Hey, it's another war movie slated for a March release -- only this time, Travolta is in it. I'm thinking I'll have to watch that on a plane trip in the near future. And what's with the Ford commercial with that guy singing that song that goes, "Right in front of your eyes, my friend"? Only it sounds like he's eating cereal while he's singing, so it's more like, "Raht in fron o yo waaahs, my fren!" Seriously, he sounds like me and my friends did when we were being jerks in grade school and we'd stick our tongues over our bottom teeth and talk like we were "retah-ded." And don't look at me like you don't know what I'm talking about. Everyone amuses themselves at a certain age by a) playing with matches, b) looking at medical journals that have disgusting pictures of skin diseases, and c) imitating "retah-ded" people. My best friend Steven had a mentally retarded brother and he totally did "retard" talk with us. In fact, he had the best imitation of any of us since he had a relative to practice with and all. What? Stop looking at me like that!
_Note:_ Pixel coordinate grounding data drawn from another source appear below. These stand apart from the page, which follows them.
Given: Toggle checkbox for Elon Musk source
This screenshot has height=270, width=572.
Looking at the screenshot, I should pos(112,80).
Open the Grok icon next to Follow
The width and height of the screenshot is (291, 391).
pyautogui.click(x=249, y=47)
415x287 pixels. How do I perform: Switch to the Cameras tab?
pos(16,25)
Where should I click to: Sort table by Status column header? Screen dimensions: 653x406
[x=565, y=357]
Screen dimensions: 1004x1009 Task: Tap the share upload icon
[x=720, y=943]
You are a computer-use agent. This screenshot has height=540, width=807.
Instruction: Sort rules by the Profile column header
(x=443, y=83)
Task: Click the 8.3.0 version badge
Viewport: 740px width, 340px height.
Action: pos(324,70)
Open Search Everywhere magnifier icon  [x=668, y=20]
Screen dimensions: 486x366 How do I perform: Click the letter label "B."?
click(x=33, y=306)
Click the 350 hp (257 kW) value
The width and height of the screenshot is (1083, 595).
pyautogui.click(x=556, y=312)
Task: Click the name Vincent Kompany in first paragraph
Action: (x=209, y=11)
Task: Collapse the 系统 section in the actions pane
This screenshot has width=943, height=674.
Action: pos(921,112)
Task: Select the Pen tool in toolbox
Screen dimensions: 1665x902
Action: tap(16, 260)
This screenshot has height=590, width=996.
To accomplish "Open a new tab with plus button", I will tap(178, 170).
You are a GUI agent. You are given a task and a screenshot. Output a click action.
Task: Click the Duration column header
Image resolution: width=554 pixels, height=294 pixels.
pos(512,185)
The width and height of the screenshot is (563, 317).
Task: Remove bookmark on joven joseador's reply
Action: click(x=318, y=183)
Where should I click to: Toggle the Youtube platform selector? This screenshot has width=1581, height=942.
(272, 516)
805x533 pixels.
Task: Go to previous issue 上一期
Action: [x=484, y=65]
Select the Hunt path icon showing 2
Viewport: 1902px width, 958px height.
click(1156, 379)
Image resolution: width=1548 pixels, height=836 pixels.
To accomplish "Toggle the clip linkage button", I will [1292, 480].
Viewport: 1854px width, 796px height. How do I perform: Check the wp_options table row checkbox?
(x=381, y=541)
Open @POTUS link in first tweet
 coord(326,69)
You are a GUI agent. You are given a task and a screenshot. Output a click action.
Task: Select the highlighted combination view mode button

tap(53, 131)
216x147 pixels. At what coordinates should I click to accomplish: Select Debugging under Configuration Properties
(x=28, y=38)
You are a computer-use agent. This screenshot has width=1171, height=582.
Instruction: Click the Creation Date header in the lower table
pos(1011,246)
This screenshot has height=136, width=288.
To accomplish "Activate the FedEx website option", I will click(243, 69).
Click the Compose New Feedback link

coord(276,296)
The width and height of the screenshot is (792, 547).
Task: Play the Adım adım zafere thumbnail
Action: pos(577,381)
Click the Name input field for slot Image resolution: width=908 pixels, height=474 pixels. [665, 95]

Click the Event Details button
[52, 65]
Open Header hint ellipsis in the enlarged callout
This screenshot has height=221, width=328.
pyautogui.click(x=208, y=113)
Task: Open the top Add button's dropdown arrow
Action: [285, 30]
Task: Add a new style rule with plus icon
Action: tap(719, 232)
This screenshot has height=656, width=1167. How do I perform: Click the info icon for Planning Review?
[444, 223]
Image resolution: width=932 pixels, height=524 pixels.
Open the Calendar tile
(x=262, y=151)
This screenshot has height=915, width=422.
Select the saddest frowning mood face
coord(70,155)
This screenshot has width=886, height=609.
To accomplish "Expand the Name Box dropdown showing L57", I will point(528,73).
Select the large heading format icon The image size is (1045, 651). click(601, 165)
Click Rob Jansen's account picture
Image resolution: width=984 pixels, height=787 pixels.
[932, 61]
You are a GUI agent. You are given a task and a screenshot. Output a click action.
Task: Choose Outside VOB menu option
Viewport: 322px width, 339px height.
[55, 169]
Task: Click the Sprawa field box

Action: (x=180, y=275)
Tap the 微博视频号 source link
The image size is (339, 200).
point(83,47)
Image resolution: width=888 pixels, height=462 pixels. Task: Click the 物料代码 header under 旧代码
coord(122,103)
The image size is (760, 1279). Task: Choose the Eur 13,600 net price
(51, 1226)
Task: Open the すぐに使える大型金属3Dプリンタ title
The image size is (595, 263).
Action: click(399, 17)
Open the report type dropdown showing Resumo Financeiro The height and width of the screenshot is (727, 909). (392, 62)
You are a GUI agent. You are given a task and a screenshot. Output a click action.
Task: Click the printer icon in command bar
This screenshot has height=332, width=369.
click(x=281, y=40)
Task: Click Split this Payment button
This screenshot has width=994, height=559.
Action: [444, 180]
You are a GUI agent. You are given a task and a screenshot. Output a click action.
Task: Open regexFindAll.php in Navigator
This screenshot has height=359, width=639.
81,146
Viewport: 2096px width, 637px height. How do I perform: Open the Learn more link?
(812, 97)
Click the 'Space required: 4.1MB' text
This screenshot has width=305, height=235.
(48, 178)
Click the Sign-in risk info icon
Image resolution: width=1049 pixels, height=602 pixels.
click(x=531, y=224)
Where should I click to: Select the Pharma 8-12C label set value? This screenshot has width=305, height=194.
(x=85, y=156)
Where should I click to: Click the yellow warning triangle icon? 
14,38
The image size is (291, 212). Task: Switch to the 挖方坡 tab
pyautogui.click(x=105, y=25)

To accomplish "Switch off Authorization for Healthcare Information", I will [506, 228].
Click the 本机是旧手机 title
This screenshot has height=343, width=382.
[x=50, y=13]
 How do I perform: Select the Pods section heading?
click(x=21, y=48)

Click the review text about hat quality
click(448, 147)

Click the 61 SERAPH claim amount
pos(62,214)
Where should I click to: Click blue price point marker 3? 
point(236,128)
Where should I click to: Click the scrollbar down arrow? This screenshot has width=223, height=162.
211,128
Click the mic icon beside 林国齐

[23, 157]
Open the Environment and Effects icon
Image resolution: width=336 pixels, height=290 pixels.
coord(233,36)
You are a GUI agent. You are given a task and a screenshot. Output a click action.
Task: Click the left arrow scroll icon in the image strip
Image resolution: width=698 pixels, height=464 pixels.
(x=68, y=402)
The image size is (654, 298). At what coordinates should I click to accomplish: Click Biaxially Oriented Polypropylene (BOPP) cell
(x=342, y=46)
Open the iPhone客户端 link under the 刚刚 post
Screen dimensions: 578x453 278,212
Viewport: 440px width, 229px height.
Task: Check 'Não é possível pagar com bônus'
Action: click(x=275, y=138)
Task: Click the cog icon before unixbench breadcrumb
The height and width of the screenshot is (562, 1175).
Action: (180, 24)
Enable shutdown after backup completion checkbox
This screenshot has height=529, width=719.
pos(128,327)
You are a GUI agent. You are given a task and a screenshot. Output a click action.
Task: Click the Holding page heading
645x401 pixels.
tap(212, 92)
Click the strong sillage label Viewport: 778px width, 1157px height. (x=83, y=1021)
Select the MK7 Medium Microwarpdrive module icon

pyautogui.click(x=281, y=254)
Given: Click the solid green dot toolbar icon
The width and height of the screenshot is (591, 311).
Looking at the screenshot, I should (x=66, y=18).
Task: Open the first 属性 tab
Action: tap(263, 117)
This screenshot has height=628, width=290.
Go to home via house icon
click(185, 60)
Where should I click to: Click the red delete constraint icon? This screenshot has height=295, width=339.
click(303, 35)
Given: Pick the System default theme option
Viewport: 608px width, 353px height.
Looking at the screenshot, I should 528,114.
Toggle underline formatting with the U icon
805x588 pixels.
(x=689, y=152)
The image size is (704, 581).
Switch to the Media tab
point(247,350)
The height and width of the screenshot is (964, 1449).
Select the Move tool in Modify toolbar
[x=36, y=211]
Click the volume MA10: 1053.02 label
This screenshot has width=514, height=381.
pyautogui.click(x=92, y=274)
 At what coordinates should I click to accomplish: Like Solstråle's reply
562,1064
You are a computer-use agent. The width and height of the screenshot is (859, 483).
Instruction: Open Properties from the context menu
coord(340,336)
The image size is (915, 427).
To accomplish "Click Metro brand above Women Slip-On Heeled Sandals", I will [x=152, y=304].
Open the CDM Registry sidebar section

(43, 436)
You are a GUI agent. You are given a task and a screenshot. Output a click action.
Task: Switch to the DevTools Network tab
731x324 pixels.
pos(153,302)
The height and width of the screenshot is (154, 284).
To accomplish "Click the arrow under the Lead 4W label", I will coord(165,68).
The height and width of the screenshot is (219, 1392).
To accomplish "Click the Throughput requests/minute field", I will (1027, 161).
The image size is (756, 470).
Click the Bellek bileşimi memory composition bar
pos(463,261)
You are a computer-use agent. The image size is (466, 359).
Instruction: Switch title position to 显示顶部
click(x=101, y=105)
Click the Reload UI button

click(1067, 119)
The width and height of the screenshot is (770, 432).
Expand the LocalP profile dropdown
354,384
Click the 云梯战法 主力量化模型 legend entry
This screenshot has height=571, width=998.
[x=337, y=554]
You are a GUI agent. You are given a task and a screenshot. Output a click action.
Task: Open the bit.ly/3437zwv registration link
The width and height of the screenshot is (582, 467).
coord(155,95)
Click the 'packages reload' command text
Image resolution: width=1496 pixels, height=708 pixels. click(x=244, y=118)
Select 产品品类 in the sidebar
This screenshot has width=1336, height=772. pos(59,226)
The time is 08:40:11 PM. Klockwise from the top left, Soul Patch and Bitchelle make goo-goo eyes at each other, Spawn checks a flashlight, Kiefer drives somewhere, and Palmer does something presidential at his desk. Back at the cabin, Lonnie packs some supplies for Spawn's journey to Aunt Carol's. He's just about to take her on a "fifteen-minute walk to the highway" when a car can be heard pulling up to the cabin. Lonnie sneaks a peek out the window. It's a park ranger that Lonnie knows. "He's probably looking for you," he says. Spawn panics, fearing she'll be sent back to L.A. Lonnie goes outside to talk to the ranger. The ranger is indeed looking for Spawn, and fills Lonnie in on more details, like the fact that she's wanted for murder and kidnapping. Lonnie denies seeing anyone that matches her description in the woods. The ranger looks around a little, concludes that she's not on the premises, and leaves. Lonnie goes back inside. "Kidnapping?" he says to Spawn. "Murder?" "I didn't do it, I swear," says Spawn. The Lonnie-bomber seems aroused by this piece of information and gives her a once-over with his eyes. Spawn wants to "hang out" at the cabin for a few more minutes until the ranger clears the area. Lonnie has no problem with this suggestion. "I'm really lucky that you're here," says Spawn. "You've been a really good friend, thank you!" Aw! That's the Stockholm-syndrome-afflicted Spawn that we've all come to know and love!